Work to complete
Put the lines from the one containing "Task: Open the 1 条回复 thread link" through the end of the lines into a numbered list, leaving out blank lines.

Provided records

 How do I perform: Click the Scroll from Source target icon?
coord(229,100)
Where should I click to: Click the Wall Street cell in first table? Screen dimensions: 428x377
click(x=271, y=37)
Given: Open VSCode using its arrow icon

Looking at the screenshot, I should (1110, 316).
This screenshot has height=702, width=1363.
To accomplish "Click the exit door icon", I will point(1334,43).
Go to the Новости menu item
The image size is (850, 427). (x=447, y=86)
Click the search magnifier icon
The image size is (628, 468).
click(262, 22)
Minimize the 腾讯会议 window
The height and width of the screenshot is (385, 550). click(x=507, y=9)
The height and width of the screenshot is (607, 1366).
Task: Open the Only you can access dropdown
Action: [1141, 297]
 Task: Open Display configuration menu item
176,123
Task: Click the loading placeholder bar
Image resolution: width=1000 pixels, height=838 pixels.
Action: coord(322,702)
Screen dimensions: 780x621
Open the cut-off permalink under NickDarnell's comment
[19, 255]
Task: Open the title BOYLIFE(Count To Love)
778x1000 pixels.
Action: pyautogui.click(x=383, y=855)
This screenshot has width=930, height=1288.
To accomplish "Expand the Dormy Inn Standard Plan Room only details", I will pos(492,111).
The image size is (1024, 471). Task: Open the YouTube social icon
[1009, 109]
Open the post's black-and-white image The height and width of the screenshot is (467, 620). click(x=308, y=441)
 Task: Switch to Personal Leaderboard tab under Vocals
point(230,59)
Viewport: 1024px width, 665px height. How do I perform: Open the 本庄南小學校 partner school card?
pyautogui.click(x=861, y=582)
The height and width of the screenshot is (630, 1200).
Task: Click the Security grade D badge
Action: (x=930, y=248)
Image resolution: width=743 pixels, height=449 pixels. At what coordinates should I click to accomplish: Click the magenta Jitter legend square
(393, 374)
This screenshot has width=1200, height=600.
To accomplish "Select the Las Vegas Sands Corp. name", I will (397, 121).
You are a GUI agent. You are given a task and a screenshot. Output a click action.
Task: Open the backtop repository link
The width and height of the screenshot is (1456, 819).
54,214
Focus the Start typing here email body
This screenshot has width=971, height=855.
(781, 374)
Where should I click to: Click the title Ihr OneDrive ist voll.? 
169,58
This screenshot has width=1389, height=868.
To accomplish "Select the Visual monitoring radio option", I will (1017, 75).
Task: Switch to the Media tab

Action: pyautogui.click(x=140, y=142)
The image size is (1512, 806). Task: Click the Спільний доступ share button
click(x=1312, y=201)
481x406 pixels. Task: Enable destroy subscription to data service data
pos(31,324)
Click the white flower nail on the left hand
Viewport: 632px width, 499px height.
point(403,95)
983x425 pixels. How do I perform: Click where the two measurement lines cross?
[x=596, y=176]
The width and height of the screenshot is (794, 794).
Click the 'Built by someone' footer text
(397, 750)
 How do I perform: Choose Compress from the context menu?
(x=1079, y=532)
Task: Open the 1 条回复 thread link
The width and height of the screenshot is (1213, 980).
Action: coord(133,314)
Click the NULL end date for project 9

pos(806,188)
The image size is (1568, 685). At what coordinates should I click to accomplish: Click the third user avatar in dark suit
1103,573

Finished task
1. Task: Open the 1 条回复 thread link
2. The width and height of the screenshot is (1213, 980).
3. Action: coord(133,314)
4. Click the NULL end date for project 9
5. pos(806,188)
6. The image size is (1568, 685). At what coordinates should I click to accomplish: Click the third user avatar in dark suit
7. 1103,573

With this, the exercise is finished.